Task statement
Extract every line of the data below verbatim, keeping each line's wording and order unchanged.

=== Supplied material ===

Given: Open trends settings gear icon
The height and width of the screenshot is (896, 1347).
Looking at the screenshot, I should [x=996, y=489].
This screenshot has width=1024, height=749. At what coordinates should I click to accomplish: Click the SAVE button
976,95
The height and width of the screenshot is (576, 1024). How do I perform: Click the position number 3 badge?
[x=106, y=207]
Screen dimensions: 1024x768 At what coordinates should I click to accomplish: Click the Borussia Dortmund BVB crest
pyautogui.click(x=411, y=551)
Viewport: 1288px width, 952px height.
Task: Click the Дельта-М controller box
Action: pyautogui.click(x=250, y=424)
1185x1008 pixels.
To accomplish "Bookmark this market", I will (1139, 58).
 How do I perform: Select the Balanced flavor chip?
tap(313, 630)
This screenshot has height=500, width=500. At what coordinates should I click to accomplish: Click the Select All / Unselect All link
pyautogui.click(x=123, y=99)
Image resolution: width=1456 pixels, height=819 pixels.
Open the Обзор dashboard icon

===

Exercise output
Given: Open trends settings gear icon
The height and width of the screenshot is (896, 1347).
Looking at the screenshot, I should [x=996, y=489].
This screenshot has width=1024, height=749. At what coordinates should I click to accomplish: Click the SAVE button
976,95
The height and width of the screenshot is (576, 1024). How do I perform: Click the position number 3 badge?
[x=106, y=207]
Screen dimensions: 1024x768 At what coordinates should I click to accomplish: Click the Borussia Dortmund BVB crest
pyautogui.click(x=411, y=551)
Viewport: 1288px width, 952px height.
Task: Click the Дельта-М controller box
Action: pyautogui.click(x=250, y=424)
1185x1008 pixels.
To accomplish "Bookmark this market", I will (1139, 58).
 How do I perform: Select the Balanced flavor chip?
tap(313, 630)
This screenshot has height=500, width=500. At what coordinates should I click to accomplish: Click the Select All / Unselect All link
pyautogui.click(x=123, y=99)
Image resolution: width=1456 pixels, height=819 pixels.
Open the Обзор dashboard icon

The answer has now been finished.